Our scheduled trip was to coincide with our grandson being about two weeks old but since he came a little earlier than expected, he was actually three weeks old when we got to see him. We arrived on a Thursday and after checking into our hotel, we zipped over to the home of our daughter and son-in-law. Having seen my grandson only through digital technology since his birth, it was incredible to get to see him with my own eyes.
My wife was first to get to hold him and so I had to patiently wait for most of that first day before I finally got my chance to hold him.
I fell in love with him with the first touch. I don’t think I have held a baby this young since I held our own children many, many years ago. I couldn’t stop smiling at him and I couldn’t stop staring at him. When I forwarded this picture of me to my colleagues at work, one replied that she had never seen me smile that big at work. I guess I never had a reason like this to smile that way.
Our first day with him ended too soon but not before we had a chance to share the small gifts we had brought to our grandson—from me, books that I used to read to our own kids when they were little and from my wife, clothes and a baptismal gown that our own children had worn.

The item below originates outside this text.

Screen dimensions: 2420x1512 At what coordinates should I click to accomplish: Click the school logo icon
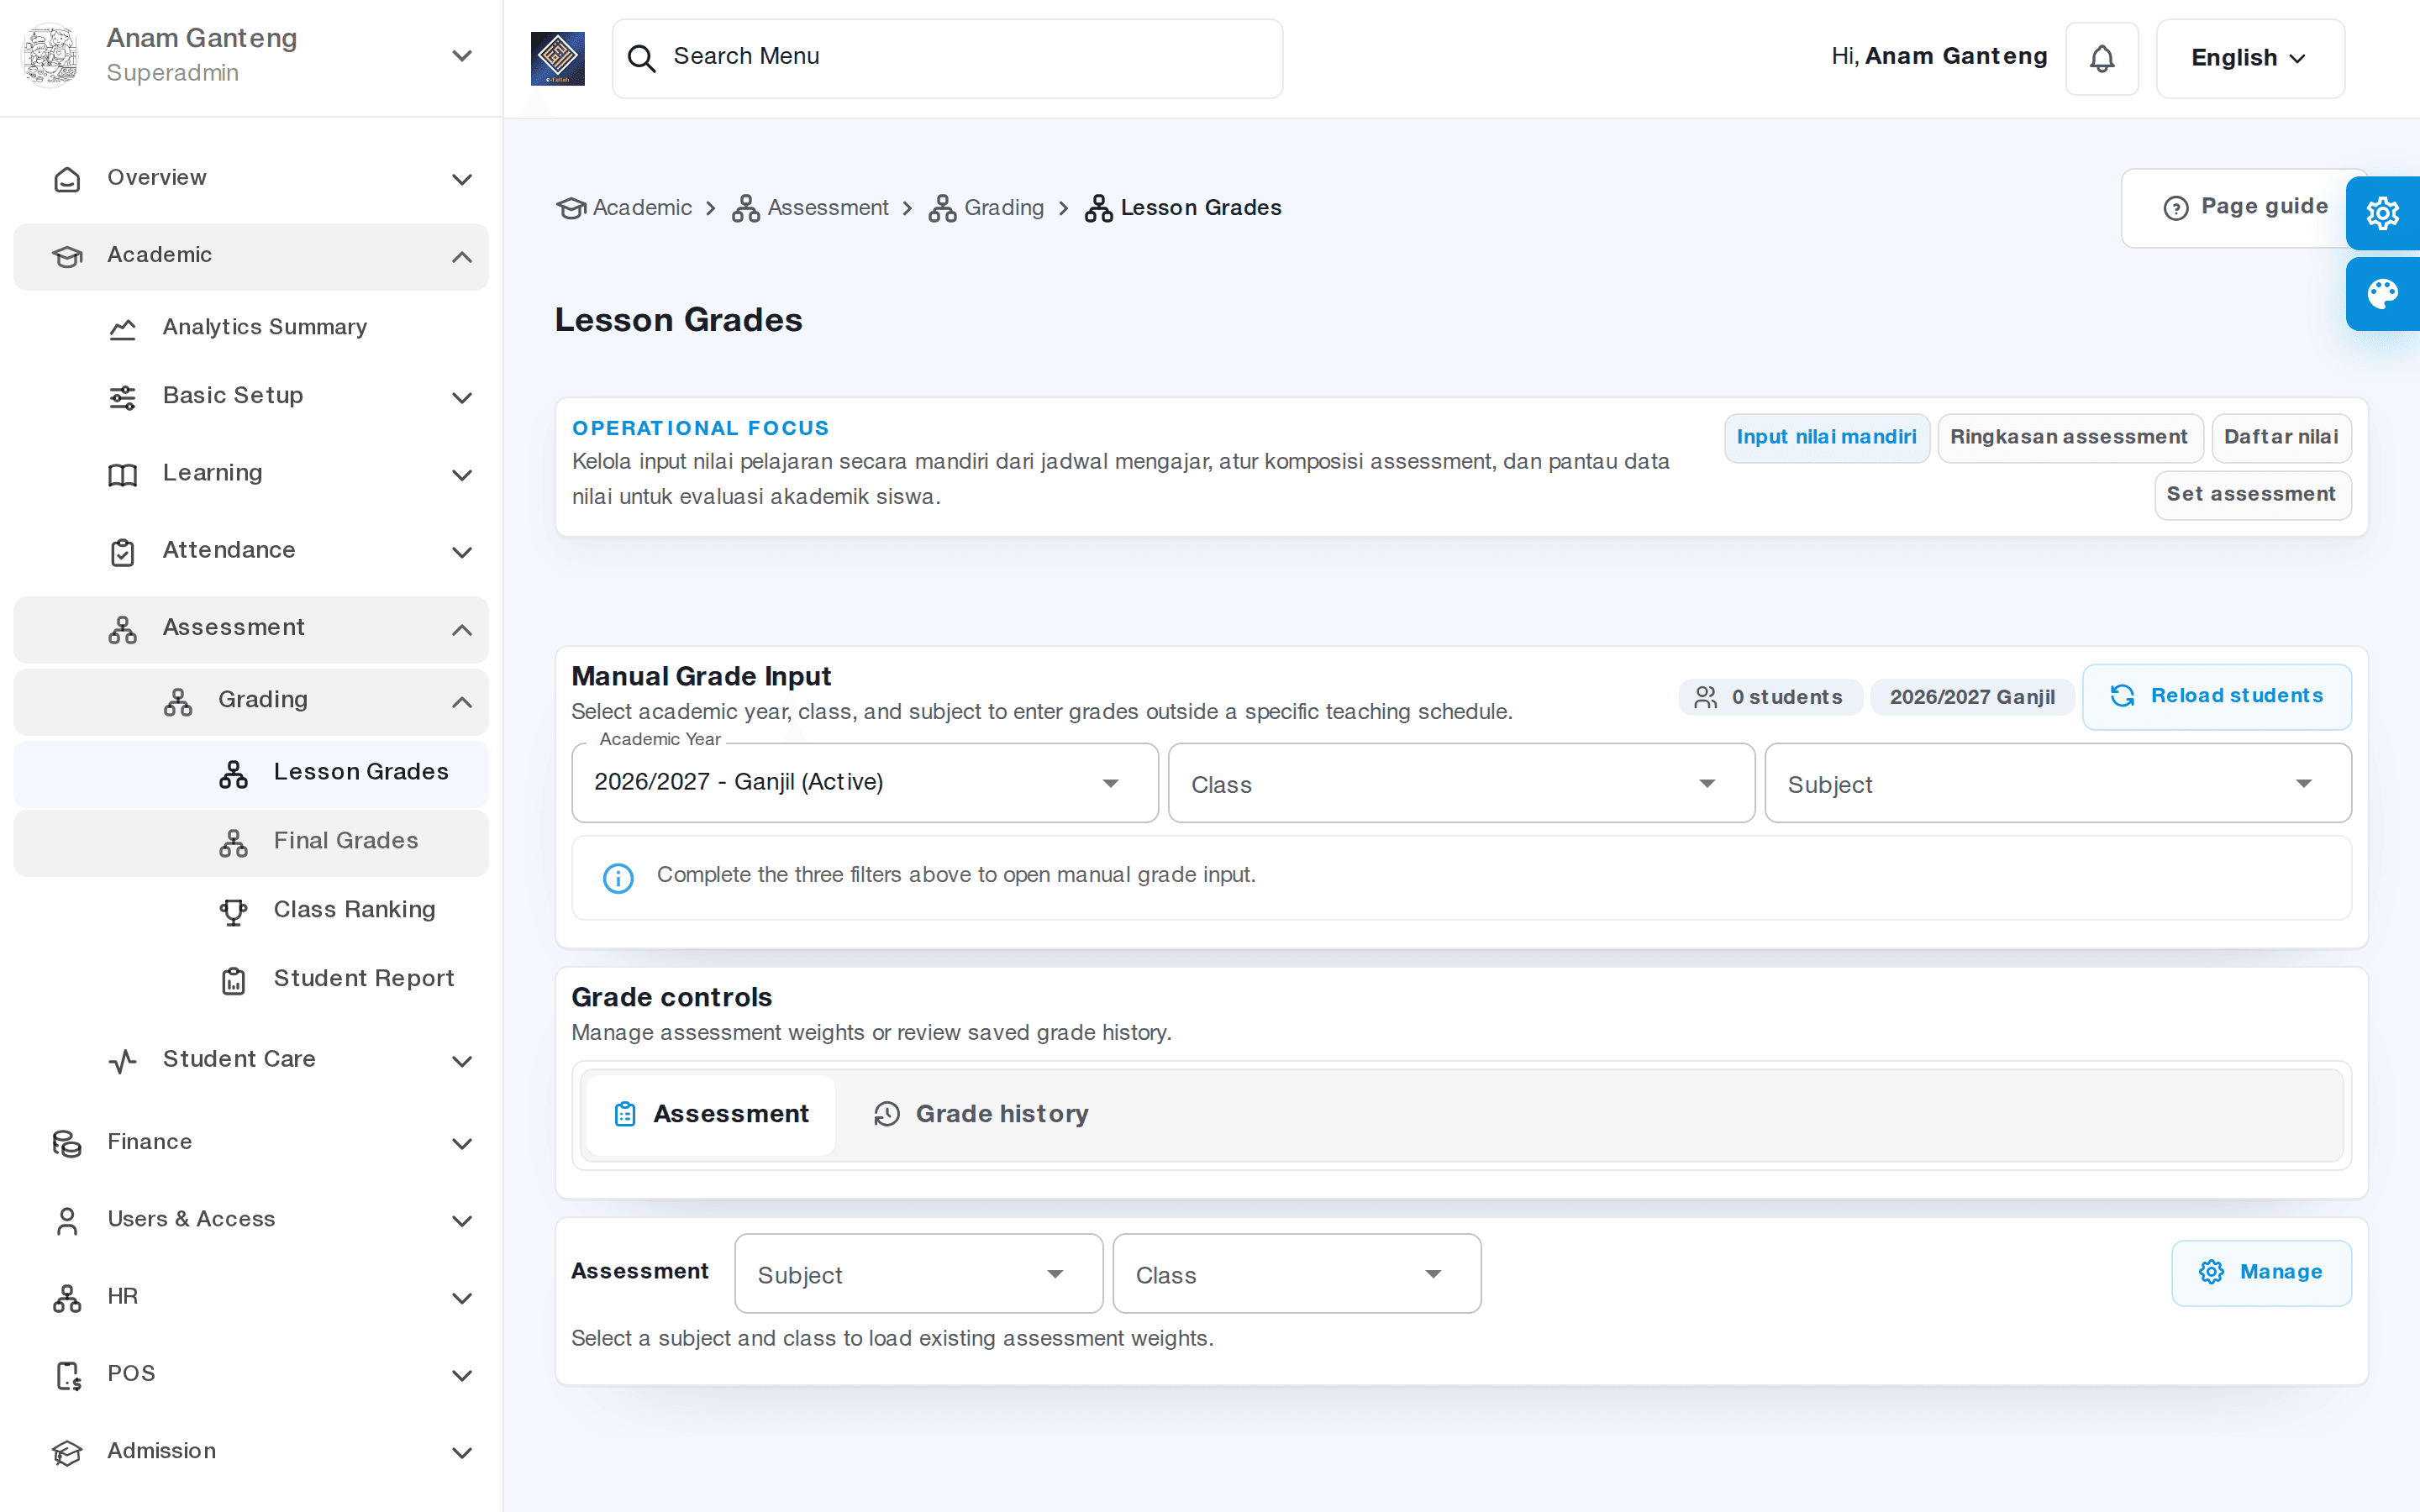(x=558, y=59)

Over the next several days, we got into a wonderful routine. We would awake early in the morning, shower, and then head over to make our daughter’s favorite coffee—Peet’s special made by her daddy—and to take on our baby duties. Throughout the day, we would alternate holding him, feeding him, and changing him. And I just couldn’t get enough of him.

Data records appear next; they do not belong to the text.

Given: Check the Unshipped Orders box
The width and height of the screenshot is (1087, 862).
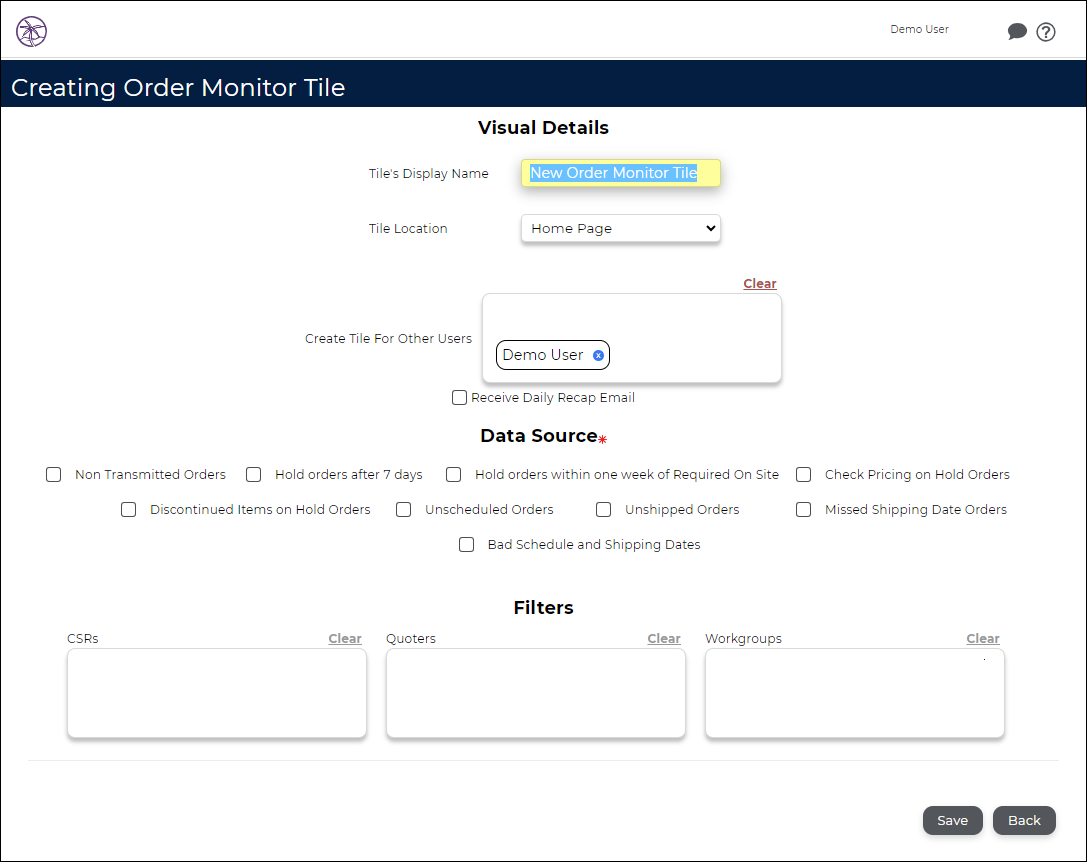Looking at the screenshot, I should [603, 509].
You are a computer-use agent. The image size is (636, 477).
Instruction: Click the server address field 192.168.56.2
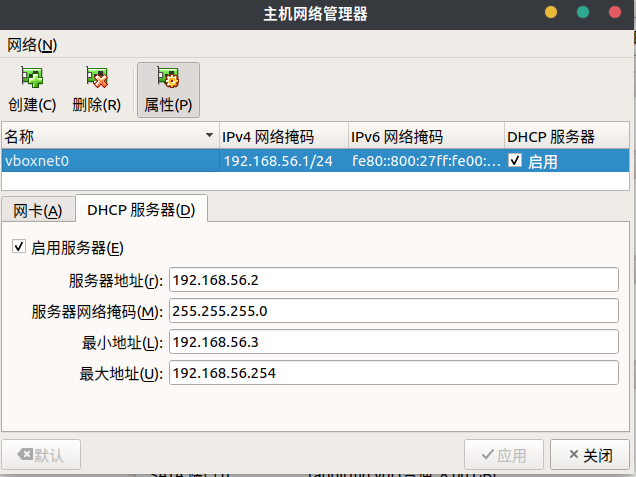pyautogui.click(x=394, y=279)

When he was sleeping in his basinet, I would pull up a chair next to him to read so I could pat him if he fussed. If he were extra fussy before falling asleep, I would bounce with him on an exercise ball to calm him and sing the same little sweet song my wife used to sing to our kids to calm them. Whenever I would rock him until he fell asleep, I was hesitant to put him down in his bed since it felt so good to just hold him, the touch of his head so soft and his fine blond hair so delicate. After he was asleep, I would continue to watch him and would occasionally be rewarded with a precious smile or a laugh and grin in his sleep. And when I got to feed him, he would make the most wonderful sounds while he was sucking down his milk—sounds I can’t even describe in words but a sound that expressed sheer love and happiness.

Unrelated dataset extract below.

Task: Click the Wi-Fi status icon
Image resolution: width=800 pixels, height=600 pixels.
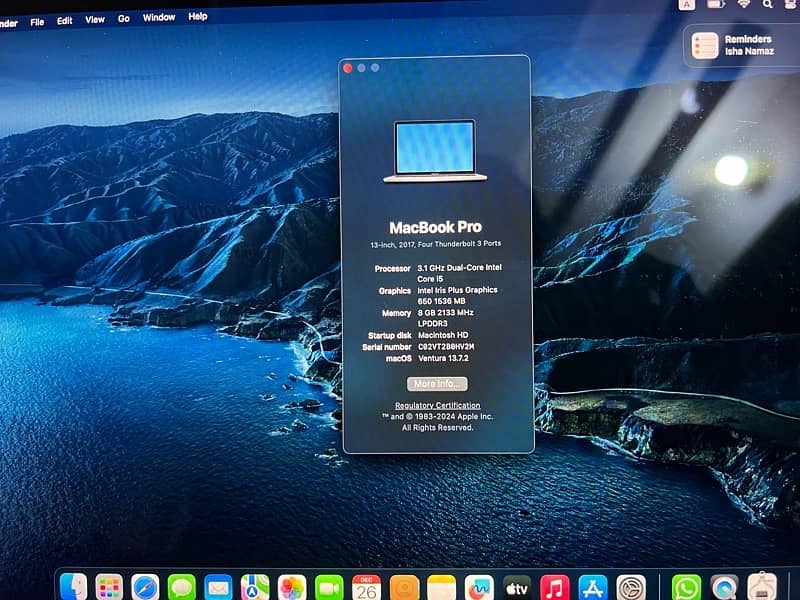Action: [x=743, y=5]
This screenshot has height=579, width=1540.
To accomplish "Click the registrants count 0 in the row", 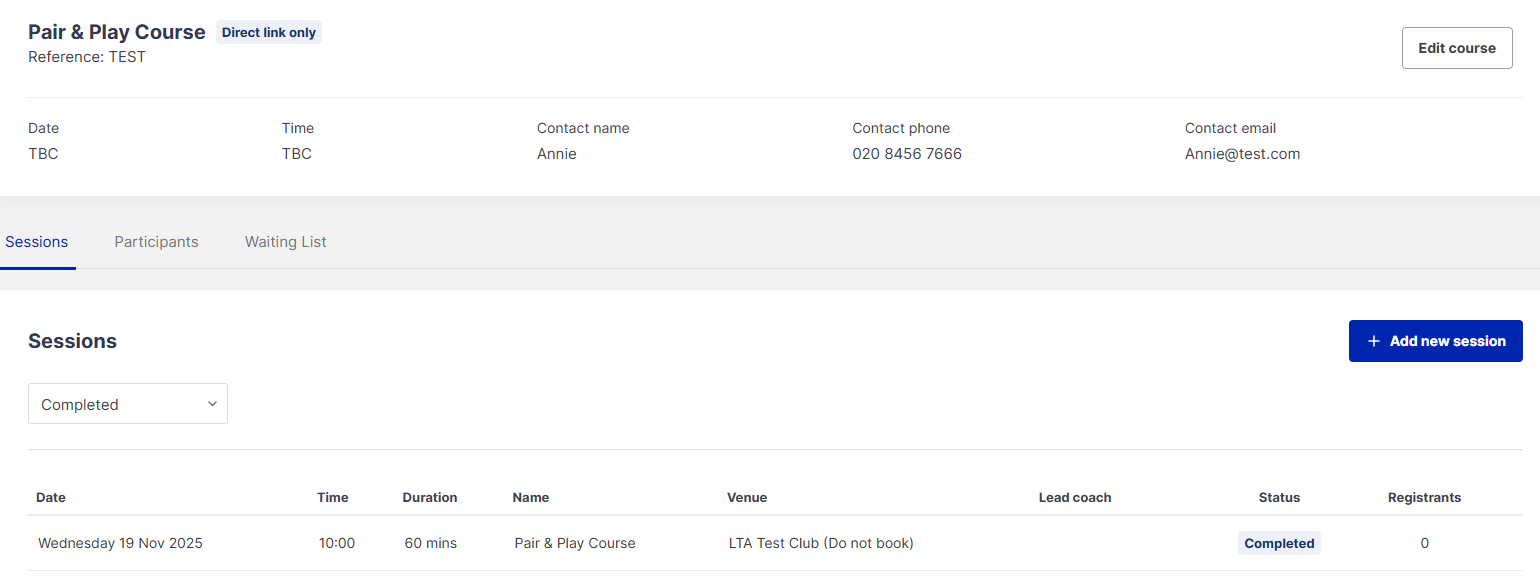I will [x=1424, y=543].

When he was seriously into eating, he would furrow his brow and make the most precious facial expression. Each evening would end with the five of us sharing dinner together and getting the little fellow down for the night.
We had a few firsts while we were there.
We took him on his first ever stroll at the university campus close by.
We took him for his first dinner out at an outdoor restaurant on campus.
And we, as new grandparents, baby sat him for the first time so his parents could have their first date alone since his birth.
Our visit was planned for eight days, longer than we had visited with them before. When I unpacked my clothes upon our arrival at the hotel, I made a neat stack of clean things to wear. Each day, I removed one item; I was pleased to see a tall stack left which meant many more days. However, as the days wore on and that stack got shorter and shorter, I became more and more sad that our visit was coming to a close.
It was bitter sweet for me on our last full day to open that drawer and find just two items left, one for that day and one for the following travel day. As we drove to our daughter’s home that morning for the last time, I know I had sad thoughts about it being our last trip over; I’m sure my wife did as well.
Throughout the day, I kept thinking this was the last time I would get to do this or that. And that night when we left their home for the last time, it was one of the hardest things I have ever had to do. It was heart breaking giving our grandson one last kiss and then having to walk out the door and to the car for the last drive back to the hotel.
Upon reflecting back on our visit, it reminded me of another special time in our daughter’s life. It was one of the most special days of my life when I walked my daughter down the aisle at her wedding. On that day, thoughts of a grandchild were far from my mind. But I know now that getting to meet my first grandson ranks right up there with my daughter’s wedding day. Words cannot describe the emotions of seeing the child of your own child, the extra special connection across three generations.
I commented several times over the week that I was really enjoying this being a granddaddy. I also commented several times how happy and proud I was of my daughter and son-in-law for the sweet little child that they had brought into the world. Although our trip was the longest time we had visited with our daughter and son-in-law, it was way too short of a time with our grandson. So until our next visit, it will be back to digital technology to see our grandson. And once we book our next flight out for a visit, I will count down the days until I can get my hands on that little fellow again and be granddaddy, once again in person.
How long should we wait before we go back out there? Two weeks??
An eager Grandmother
That would not be soon enough…
I totally cried when I read this! It was so hard for me to say goodbye to you too. You are the sweetest grandaddy in the world. We better start planning our next trip!
We definitely need to. I miss that little fellow. Wish I was out there right now.